== Excerpt provided ==

Angst re SS27
SS27 lived with us during the first five years of DH and I married life (married 10 years). It was as an extremely stressful time since SS did not work, had no chores and blew all opportunities we gave him to get a life. He spent less than a year in college out of high school and dropped out. DH is stuck with a huge loan he signed for.
DH finally stuck to a deadline for him to move out and he couch surfed with his mother then aunt.
We retired and moved out of state to be near SS30 who is married. Not even a month later SS27 moved here too and in with that brother. He was working part time and I insisted to DH that he pay a minimal amount towards his loan.
Just learned yesterday from SS30 and wife who came to dinner that they may be moving to another state due to a job opportunity. I asked what SS27 will do and got shoulder shrugs. I had also asked if SS27 was working yesterday since he was invited to dinner too and got a strange look and an I don’t know.
DH has given me his phone code and I haven’t looked in years but just felt something was up.
Sure enough SS27 quit his job.
So I was the only one who didn’t know this.
SS27 is very needy and I’m hoping he moves away too. He recently messaged DH in a panic that the toilet was overflowing and he didn’t know what to do. I was happy to read DH say to call Rooter Rooter. I’m sure DH was expected to run over there 1/2 hour away. He has no problem asking DH to pick him up and bring him to work when his truck isn’t working and DH does and says he doesn’t mind.
Why do you think DH didn’t tell me SS quit? Makes me feel he hides other stuff as well. Not feeling good about our relationship right now.
Thanks for reading. Any helpful advice is welcome.
He didn't tell you because he
He didn't tell you because he's embarrassed about it.

===

• _Directions_
Pick up the post about SS27 after its last line and keep it going.

== Given data ==

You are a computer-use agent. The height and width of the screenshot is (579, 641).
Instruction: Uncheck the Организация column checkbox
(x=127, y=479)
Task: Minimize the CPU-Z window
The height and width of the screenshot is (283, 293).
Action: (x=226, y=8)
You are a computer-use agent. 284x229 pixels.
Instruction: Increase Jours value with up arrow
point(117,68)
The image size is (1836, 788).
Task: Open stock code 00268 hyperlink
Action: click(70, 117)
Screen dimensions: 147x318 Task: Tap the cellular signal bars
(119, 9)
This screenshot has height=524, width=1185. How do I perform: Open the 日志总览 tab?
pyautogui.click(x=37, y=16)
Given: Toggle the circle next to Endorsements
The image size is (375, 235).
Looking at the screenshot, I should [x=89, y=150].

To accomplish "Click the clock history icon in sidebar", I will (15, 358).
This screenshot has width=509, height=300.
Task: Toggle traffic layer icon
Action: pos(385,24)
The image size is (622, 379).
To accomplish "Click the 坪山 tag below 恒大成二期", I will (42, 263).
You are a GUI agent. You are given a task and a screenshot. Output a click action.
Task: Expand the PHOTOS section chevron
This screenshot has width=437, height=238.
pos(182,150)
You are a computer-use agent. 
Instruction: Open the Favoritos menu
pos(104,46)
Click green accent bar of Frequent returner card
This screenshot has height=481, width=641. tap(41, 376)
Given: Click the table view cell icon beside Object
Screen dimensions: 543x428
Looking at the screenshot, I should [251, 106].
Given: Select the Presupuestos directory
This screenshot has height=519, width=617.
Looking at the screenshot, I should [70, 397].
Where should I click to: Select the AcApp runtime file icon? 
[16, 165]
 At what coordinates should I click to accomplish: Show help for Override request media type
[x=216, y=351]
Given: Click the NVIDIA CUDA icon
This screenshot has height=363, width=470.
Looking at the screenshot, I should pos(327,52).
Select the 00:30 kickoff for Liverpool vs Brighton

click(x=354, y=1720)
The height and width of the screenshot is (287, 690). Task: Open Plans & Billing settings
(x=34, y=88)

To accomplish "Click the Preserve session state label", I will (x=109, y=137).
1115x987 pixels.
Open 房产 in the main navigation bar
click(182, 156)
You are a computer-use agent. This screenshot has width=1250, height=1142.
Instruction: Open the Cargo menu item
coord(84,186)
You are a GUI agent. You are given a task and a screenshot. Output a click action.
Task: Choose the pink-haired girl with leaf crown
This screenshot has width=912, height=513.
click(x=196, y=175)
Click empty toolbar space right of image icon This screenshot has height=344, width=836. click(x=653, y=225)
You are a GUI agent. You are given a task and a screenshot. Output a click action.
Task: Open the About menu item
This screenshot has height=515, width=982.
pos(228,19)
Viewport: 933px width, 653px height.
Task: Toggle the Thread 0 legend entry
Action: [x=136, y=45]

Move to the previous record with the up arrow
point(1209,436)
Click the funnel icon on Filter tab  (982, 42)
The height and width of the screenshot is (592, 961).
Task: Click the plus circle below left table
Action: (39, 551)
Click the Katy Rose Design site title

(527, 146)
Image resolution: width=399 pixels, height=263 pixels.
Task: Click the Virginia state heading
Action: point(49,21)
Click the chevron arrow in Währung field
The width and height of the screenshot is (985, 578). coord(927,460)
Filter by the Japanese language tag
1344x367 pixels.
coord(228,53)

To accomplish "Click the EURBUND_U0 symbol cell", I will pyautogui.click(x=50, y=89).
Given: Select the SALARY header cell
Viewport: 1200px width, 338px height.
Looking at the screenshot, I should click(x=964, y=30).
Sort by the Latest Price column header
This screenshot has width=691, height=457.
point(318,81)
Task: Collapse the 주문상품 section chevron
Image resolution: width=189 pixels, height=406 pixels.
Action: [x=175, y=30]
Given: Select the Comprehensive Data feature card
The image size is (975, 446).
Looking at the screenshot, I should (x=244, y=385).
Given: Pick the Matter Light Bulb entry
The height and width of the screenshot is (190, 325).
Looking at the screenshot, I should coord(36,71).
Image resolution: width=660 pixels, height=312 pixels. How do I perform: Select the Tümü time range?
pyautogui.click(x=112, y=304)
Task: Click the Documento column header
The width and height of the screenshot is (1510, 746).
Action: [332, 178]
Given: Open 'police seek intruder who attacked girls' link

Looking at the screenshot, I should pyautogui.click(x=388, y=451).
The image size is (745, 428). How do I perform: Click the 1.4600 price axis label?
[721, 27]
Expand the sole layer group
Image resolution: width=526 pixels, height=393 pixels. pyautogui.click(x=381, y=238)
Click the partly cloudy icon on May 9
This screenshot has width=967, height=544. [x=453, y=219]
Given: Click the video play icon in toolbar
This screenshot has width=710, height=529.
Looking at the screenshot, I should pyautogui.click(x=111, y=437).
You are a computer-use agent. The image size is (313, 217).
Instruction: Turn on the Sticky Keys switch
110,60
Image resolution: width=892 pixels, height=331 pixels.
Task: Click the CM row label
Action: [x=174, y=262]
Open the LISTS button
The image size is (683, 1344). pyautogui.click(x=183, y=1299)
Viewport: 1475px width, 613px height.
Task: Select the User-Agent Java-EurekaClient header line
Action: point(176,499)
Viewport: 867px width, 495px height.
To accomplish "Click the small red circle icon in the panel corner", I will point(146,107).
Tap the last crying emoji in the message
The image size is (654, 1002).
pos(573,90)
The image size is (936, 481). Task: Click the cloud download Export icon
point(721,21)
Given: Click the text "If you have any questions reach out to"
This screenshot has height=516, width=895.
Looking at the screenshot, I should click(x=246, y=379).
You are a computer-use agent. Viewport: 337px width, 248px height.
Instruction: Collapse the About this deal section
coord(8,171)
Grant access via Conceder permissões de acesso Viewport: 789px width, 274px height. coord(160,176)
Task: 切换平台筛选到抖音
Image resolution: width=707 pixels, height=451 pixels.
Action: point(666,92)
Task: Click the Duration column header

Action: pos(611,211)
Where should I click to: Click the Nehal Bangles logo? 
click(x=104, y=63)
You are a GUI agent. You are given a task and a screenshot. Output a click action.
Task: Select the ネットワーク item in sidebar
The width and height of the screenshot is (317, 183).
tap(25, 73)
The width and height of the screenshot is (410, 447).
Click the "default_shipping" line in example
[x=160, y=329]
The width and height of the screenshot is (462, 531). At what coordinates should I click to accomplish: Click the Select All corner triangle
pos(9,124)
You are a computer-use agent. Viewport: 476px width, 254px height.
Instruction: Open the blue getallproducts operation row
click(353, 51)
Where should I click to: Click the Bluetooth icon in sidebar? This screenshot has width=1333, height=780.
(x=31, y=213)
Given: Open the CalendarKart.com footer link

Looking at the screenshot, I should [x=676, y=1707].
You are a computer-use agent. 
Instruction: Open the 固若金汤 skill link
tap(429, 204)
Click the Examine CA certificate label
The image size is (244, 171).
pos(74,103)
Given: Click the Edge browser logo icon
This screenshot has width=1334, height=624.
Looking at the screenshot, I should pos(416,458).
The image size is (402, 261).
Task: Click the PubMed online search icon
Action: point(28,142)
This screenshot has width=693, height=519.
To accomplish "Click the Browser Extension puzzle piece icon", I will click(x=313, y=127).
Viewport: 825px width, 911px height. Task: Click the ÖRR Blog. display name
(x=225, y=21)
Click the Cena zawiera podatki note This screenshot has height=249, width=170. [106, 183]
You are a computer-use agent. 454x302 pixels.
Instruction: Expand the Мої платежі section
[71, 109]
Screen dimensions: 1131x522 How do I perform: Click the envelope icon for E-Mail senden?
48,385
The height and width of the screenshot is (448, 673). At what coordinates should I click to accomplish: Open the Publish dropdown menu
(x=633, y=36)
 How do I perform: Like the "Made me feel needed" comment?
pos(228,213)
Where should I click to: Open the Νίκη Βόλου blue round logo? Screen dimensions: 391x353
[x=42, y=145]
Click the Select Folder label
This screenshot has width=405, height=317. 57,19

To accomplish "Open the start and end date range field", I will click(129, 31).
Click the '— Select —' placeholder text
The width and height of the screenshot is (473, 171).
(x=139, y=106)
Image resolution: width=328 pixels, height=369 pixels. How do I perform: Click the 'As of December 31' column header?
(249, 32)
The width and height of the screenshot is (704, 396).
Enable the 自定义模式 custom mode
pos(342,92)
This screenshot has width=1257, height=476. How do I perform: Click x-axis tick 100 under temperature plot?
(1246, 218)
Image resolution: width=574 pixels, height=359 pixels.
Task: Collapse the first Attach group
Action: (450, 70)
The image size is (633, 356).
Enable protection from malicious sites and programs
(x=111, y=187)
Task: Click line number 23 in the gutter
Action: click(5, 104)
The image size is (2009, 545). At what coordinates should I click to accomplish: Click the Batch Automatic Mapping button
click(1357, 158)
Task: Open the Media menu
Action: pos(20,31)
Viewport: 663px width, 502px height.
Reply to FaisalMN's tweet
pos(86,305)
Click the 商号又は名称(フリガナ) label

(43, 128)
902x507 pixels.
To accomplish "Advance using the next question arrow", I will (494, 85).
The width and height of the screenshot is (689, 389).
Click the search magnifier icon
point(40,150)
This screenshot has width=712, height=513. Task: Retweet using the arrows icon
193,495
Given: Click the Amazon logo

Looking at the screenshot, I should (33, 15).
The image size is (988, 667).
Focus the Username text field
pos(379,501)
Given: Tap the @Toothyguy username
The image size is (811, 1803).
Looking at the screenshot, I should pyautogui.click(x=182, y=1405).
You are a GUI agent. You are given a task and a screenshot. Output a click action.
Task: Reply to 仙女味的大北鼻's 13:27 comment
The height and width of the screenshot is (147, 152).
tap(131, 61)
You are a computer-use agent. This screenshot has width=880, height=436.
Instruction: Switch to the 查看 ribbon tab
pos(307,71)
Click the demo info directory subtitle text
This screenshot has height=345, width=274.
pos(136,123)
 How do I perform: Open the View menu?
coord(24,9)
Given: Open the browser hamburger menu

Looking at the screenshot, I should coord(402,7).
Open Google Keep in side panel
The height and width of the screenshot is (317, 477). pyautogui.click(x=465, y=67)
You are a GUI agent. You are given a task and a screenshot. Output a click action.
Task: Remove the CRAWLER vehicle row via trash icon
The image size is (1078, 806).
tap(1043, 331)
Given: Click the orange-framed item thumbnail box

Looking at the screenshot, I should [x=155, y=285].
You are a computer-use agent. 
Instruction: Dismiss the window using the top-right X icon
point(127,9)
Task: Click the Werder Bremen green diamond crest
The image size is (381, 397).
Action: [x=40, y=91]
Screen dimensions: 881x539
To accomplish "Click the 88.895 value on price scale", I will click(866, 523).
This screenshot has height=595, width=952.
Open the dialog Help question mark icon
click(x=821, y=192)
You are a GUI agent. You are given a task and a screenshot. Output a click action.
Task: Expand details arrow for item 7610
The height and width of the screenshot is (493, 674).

===

• _Reply_
Really, I'd not touch this one. As long as SS doesn't end up back in your house and DH isn't handing over gobs of cash, it's not worth stressing over. SS will either grow into a responsible adult, or he won't. But he needs to make his own decisions.
I know about having a needy SS. Mine didn't grow up until DH stopped enabling him right into self-medication (SS, not DH). DH's tendency is still to rescue him, but SS needs that less and less. I hope your SS wakes up and figures out that taking care of himself and his own business is what a man does.
This is very helpful! Thank
This is very helpful! Thank you!
I'll be honest. I never
I'll be honest. I never expected DH to tell me when SS got fired or evicted. I don't know that he ever quit. I'd just randomly hear that SS was living/working someplace new. But I also never worried about SS showing up on my doorstep. I did not get involved at all in whether he had a job or a place to live. But my SS is a total bottom feeder.
SS is now in his early 30s and lives with a woman who has a house. They have a baby together so maybe she will keep him. None of my concern. I stay out of his life totally.
DH knows I won’t be open to
DH knows I won’t be open to SS staying with us, even for one day! But I still worry. I wish SS would find someone too but he has a new girlfriend every few months. Hasn’t worked out for him, not surprisingly. Thank you for responding!
Believe me, you don't want to
Believe me, you don't want to be in the know about all of ss's escapades because if you are you'll likely be expected to do something about it. ss30 is probably really moving to another state to shed his parasite brother. I'm with the other ladies, stay out of it and make sure ss27 stays out of your house!
Remember that you're DH's wife not ss's nursemaid. Let DH change his man diapers if he wants to but your job is to attend to your own happiness and your marriage.
You are spot on. Your support
You are spot on. Your support really helps. Thank you!
You are spot on. Your support
You are spot on. Your support really helps. Thank you!